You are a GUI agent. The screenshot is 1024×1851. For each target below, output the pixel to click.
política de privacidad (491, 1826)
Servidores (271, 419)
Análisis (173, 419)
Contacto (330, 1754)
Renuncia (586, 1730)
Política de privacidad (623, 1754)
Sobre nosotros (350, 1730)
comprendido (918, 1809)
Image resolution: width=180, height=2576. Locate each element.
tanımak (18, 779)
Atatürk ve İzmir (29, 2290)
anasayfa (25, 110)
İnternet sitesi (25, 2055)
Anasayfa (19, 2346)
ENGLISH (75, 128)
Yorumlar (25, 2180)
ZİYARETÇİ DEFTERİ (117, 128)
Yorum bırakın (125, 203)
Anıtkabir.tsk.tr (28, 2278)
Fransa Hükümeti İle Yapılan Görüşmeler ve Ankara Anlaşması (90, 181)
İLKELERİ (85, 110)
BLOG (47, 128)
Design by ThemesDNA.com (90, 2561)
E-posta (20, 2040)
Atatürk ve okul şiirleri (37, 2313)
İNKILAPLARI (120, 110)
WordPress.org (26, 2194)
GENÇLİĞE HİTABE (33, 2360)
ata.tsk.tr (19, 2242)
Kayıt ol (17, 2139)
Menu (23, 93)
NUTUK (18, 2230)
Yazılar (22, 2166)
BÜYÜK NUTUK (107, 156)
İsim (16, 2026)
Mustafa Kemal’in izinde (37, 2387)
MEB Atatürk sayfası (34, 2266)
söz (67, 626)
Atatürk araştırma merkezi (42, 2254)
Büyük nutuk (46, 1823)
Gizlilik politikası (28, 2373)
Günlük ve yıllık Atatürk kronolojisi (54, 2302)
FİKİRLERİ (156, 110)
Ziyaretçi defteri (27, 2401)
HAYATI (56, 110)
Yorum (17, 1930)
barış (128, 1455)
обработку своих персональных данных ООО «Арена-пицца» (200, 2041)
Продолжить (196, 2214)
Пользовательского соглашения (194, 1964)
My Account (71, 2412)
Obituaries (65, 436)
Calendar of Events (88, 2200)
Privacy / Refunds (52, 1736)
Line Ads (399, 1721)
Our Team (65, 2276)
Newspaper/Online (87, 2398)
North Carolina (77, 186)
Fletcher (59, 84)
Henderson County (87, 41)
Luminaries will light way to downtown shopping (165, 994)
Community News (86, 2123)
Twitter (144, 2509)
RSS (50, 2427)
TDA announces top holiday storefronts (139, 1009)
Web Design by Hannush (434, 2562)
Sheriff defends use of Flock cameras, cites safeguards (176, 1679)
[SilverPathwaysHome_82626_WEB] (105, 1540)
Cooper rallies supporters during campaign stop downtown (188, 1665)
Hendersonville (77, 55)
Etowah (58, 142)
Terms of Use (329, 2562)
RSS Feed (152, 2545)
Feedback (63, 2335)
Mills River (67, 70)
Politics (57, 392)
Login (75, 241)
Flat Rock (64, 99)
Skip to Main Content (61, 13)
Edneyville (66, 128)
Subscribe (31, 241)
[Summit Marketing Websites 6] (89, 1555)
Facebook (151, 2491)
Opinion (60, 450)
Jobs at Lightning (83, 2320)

What is being asked | Return the material in full, exactly as shown.

Answer space |
You are a GUI agent. The screenshot is 1024×1851. For each target below, output the pixel to click.
política de privacidad (491, 1826)
Servidores (271, 419)
Análisis (173, 419)
Contacto (330, 1754)
Renuncia (586, 1730)
Política de privacidad (623, 1754)
Sobre nosotros (350, 1730)
comprendido (918, 1809)
Image resolution: width=180, height=2576. Locate each element.
tanımak (18, 779)
Atatürk ve İzmir (29, 2290)
anasayfa (25, 110)
İnternet sitesi (25, 2055)
Anasayfa (19, 2346)
ENGLISH (75, 128)
Yorumlar (25, 2180)
ZİYARETÇİ DEFTERİ (117, 128)
Yorum bırakın (125, 203)
Anıtkabir.tsk.tr (28, 2278)
Fransa Hükümeti İle Yapılan Görüşmeler ve Ankara Anlaşması (90, 181)
İLKELERİ (85, 110)
BLOG (47, 128)
Design by ThemesDNA.com (90, 2561)
E-posta (20, 2040)
Atatürk ve okul şiirleri (37, 2313)
İNKILAPLARI (120, 110)
WordPress.org (26, 2194)
GENÇLİĞE HİTABE (33, 2360)
ata.tsk.tr (19, 2242)
Kayıt ol (17, 2139)
Menu (23, 93)
NUTUK (18, 2230)
Yazılar (22, 2166)
BÜYÜK NUTUK (107, 156)
İsim (16, 2026)
Mustafa Kemal’in izinde (37, 2387)
MEB Atatürk sayfası (34, 2266)
söz (67, 626)
Atatürk araştırma merkezi (42, 2254)
Büyük nutuk (46, 1823)
Gizlilik politikası (28, 2373)
Günlük ve yıllık Atatürk kronolojisi (54, 2302)
FİKİRLERİ (156, 110)
Ziyaretçi defteri (27, 2401)
HAYATI (56, 110)
Yorum (17, 1930)
barış (128, 1455)
обработку своих персональных данных ООО «Арена-пицца» (200, 2041)
Продолжить (196, 2214)
Пользовательского соглашения (194, 1964)
My Account (71, 2412)
Obituaries (65, 436)
Calendar of Events (88, 2200)
Privacy / Refunds (52, 1736)
Line Ads (399, 1721)
Our Team (65, 2276)
Newspaper/Online (87, 2398)
North Carolina (77, 186)
Fletcher (59, 84)
Henderson County (87, 41)
Luminaries will light way to downtown shopping (165, 994)
Community News (86, 2123)
Twitter (144, 2509)
RSS (50, 2427)
TDA announces top holiday storefronts (139, 1009)
Web Design by Hannush (434, 2562)
Sheriff defends use of Flock cameras, cites safeguards (176, 1679)
[SilverPathwaysHome_82626_WEB] (105, 1540)
Cooper rallies supporters during campaign stop downtown (188, 1665)
Hendersonville (77, 55)
Etowah (58, 142)
Terms of Use (329, 2562)
RSS Feed (152, 2545)
Feedback (63, 2335)
Mills River (67, 70)
Politics (57, 392)
Login (75, 241)
Flat Rock (64, 99)
Skip to Main Content (61, 13)
Edneyville (66, 128)
Subscribe (31, 241)
[Summit Marketing Websites 6] (89, 1555)
Facebook (151, 2491)
Opinion (60, 450)
Jobs at Lightning (83, 2320)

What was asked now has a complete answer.